Thursday, May 26, 2011
- Thursday, May 26, 2011, 7:30 a.m. to 6 p.m.
- Colorado Mountain College, 1275 Crawford Avenue, Steamboat Springs
- All ages / $95 - $110
9 a.m. Dan Cox, president of Lawrence, Kan.-based Mediaphormedia, speaks about “Emerging Media and Marketing Trends and What They Mean to Small Business.”
10:15 to 11:30 a.m. Breakout sessions including “Social Media Technologies You Should Use Now,” “The Innovative Spirit in Steamboat is Alive” and “Tourism Innovation.”
11:30 a.m. Announcement of the Entrepreneur of the Year award. Then, during lunch, Roger Brooks, founder and CEO of Destination Development International, talks about “The Seven Things You Need to Do to Win in this Era of the Brand.”
1:30 p.m. Breakout sessions including “Driving an Evolution in Culture for Strategic Gain,” with SmartWool President and General Manager Mark Satkiewicz; “What’s Facebook Changed Lately?” and “Is Service Your Best Sales Tool?”
3 p.m. Keynote address by Jan Horsfall, CEO and chairman of Gelazzi, “Establishing an ‘Added Value’ Mindset.”
Steamboat Springs Economist Carl Steidtmann said Wednesday that the rapid global spread of social media technologies and faster Internet connectivity ultimately could be very good news for Steamboat Springs and Northwest Colorado.
By removing barriers to communication and reducing competitive advantages or disadvantages of location, Steidtmann said, members of the work force in the emerging digital age increasingly will choose where to live based less on necessity and more on quality of life, which, he noted, Steamboat happens to have in spades.
“I think this is probably one of the most under-realized opportunities for the Yampa Valley, and for Steamboat in particular,” Steidtmann said about the potential for location-neutral businesses to flourish and the need for promoting that potential to continue bringing innovative professionals to the area.
“It’s ultimately the quality of the human capital of a place that determines the quality of the economy,” he said.

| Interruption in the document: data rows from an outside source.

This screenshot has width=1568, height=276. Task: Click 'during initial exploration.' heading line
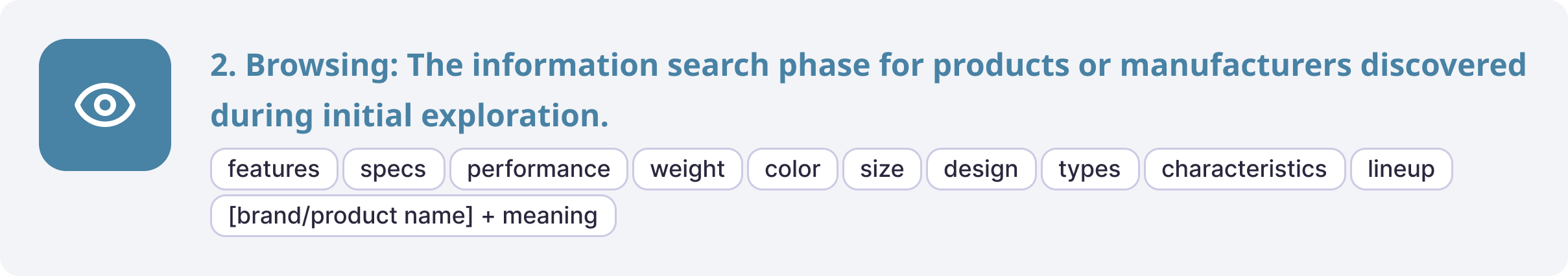[x=410, y=116]
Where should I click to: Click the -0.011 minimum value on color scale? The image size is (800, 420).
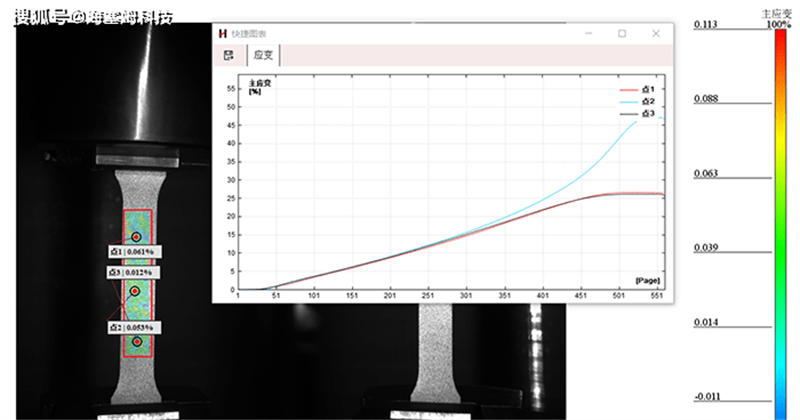(x=707, y=396)
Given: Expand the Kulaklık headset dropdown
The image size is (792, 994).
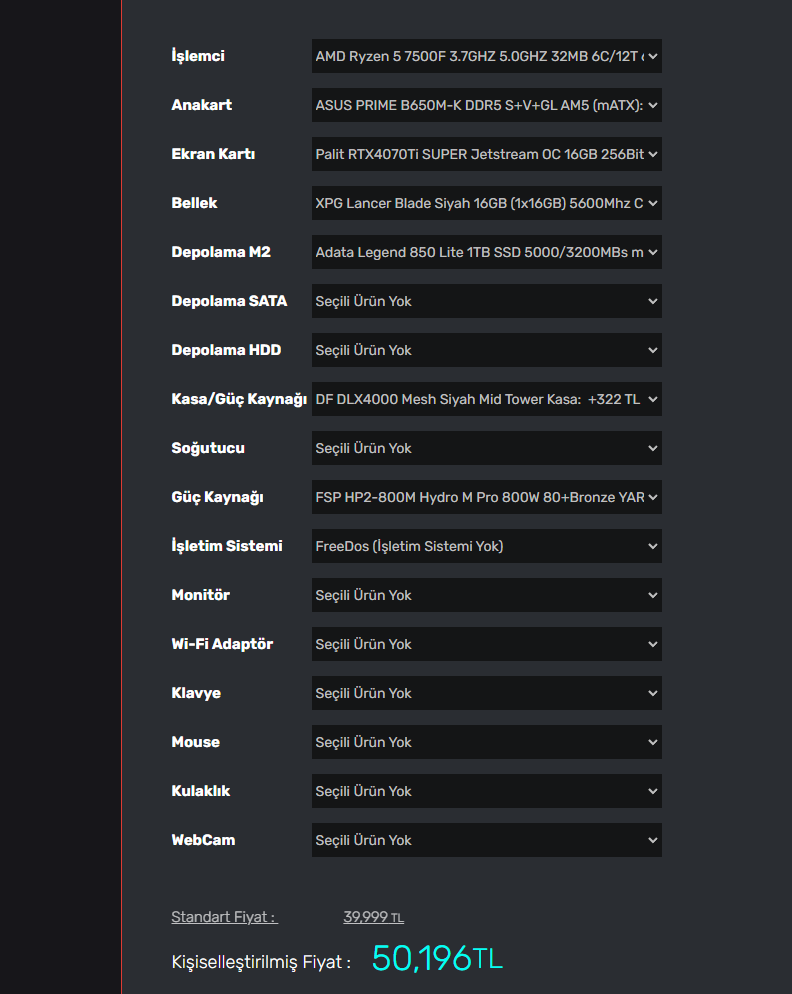Looking at the screenshot, I should coord(486,791).
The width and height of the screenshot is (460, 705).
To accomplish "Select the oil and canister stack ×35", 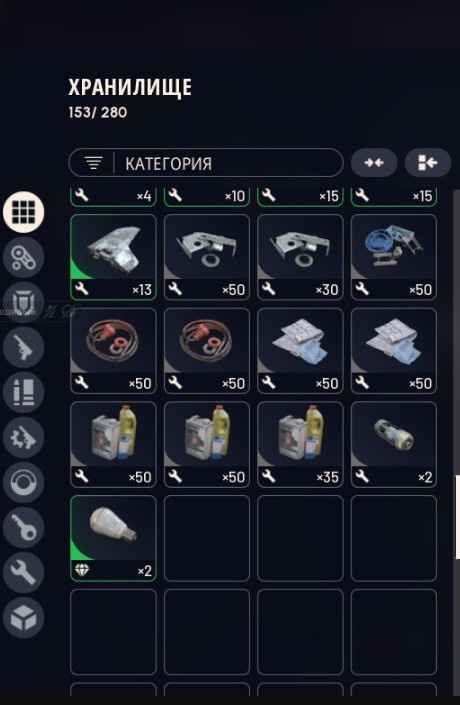I will tap(300, 445).
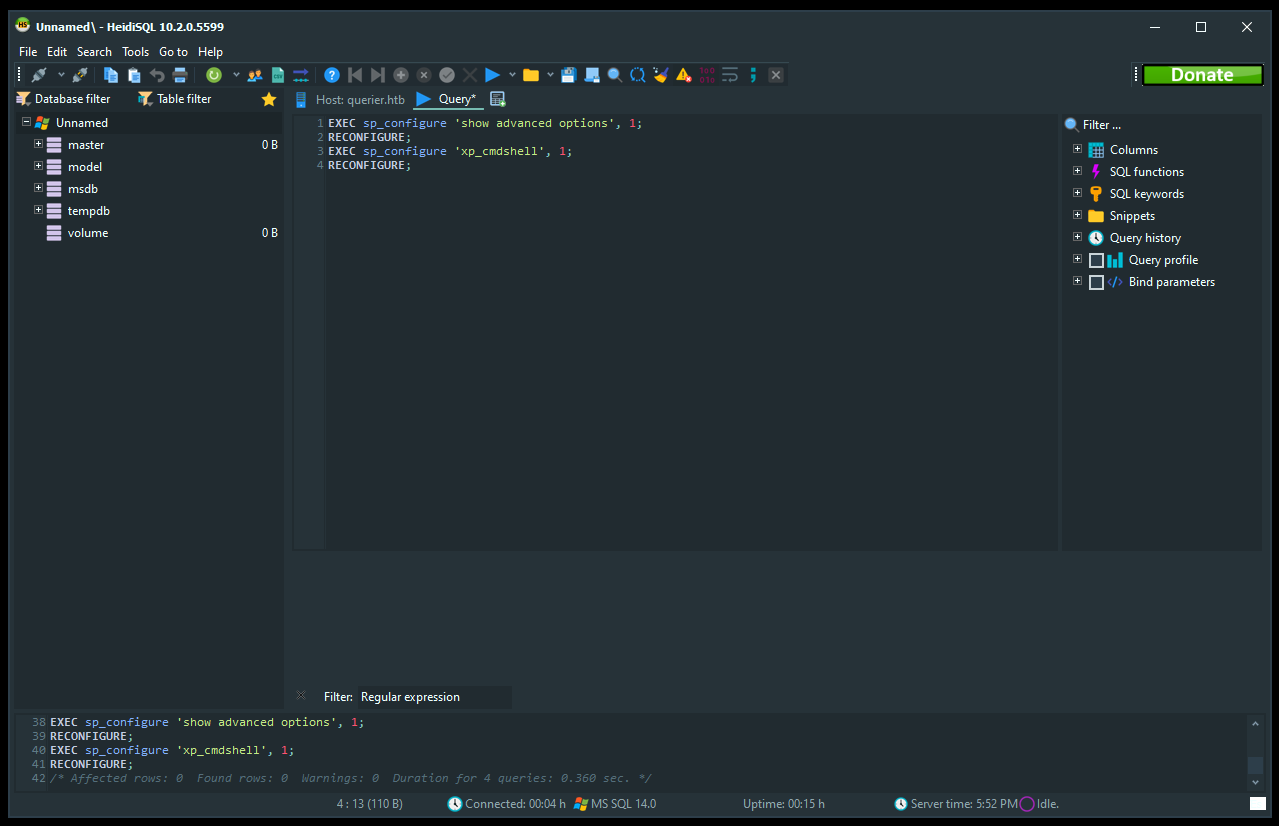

Steidtmann is chief economist and director of consumer business for Deloitte Research. His wide-ranging remarks opened the 2011 Economic Summit, which continues Thursday with speakers, panel discussions, a business expo and more at The Steamboat Grand. The theme of this year’s summit is “Innovate-Create-Evolve: Strategies to Reinvent Your Business.”
Steidtmann said connectivity-related technology is spurring social, political and economic reinventions globally, from accelerating this spring’s series of revolutions in the Arab world to affecting numerous markets and industries with the expansion of 4G broadband access.
“There’s a lot of businesses that are gong to be rolled out taking advantage of this high-speed bandwidth that is not there today,” he said.
Improving the region’s broadband access and encouraging location-neutral businesses were often cited as key factors for local business growth during the city’s economic development discussions during winter.
“I think you market it the same way you market skiing,” Steidtmann said about Steamboat’s location-neutral opportunities. “Having spent a lot of time in the Silicon Valley (with traffic congestion and expensive real estate), I think it’s not that tough of a sell.”
Grant Fenton, a leader of local Bike Town USA efforts to increase cycling infrastructure and tourism, said some secondary impacts of those efforts often are overlooked.
“One of the most under-appreciated parts of the whole Bike Town initiative is that you’re adding to the quality of life,” Fenton said, citing Steidtmann’s assertion that focusing on quality of life can attract professionals and stimulate local economies.
Brian Ewing, director of sales and marketing for OtterBox, also spoke Wednesday night. OtterBox is a Fort Collins company that creates protective cases for handheld technology, such as smartphones and tablet computers, and has expanded worldwide.
In detailing OtterBox’s business philosophies, Ewing spoke about simple ideas including an “idea drawer,” an electronic file that all employees can access to suggest ideas to improve the company.
The notion resonated with Steamboat Springs Deputy City Manager Wendy DuBord.
“I don’t think we do a good enough job of encouraging our employees to come up with good ideas, at every level,” DuBord said.
Steidtmann cited several economic threats — including federal and state deficits and a construction industry that continues to struggle — but said there’s reason for optimism.
“The U.S. economy is still the most dynamic in the world, and Steamboat is still one of the most beautiful places in the world to live in,” he said. “We will see a very long, sustained recovery from this recession.”